Provide only the number of lines in the listing that contain the string "point".
───
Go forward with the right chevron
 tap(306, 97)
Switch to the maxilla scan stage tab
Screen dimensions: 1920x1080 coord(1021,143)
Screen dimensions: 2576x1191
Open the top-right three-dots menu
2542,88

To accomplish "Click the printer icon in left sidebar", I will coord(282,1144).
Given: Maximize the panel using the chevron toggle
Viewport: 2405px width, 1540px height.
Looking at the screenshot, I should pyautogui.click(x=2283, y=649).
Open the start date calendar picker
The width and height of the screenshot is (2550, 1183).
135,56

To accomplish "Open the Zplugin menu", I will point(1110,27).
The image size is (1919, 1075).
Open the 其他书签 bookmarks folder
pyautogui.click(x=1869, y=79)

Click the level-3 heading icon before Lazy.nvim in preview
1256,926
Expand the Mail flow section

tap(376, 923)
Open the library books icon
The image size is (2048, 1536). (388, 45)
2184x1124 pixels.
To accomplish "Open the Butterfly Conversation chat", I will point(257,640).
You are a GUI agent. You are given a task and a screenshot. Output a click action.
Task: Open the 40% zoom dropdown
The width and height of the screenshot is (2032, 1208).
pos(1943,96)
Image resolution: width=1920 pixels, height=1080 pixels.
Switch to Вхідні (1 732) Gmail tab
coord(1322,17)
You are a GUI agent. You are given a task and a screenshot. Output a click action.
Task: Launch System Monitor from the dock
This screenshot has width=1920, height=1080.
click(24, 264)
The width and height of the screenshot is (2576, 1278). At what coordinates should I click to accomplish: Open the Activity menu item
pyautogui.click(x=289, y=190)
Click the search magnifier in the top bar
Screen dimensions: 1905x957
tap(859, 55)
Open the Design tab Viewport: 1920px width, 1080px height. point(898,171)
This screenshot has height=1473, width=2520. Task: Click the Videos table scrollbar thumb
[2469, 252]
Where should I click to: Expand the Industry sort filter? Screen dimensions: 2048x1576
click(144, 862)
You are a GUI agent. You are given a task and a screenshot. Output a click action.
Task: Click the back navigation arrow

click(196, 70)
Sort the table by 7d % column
───
• Response to the task: 3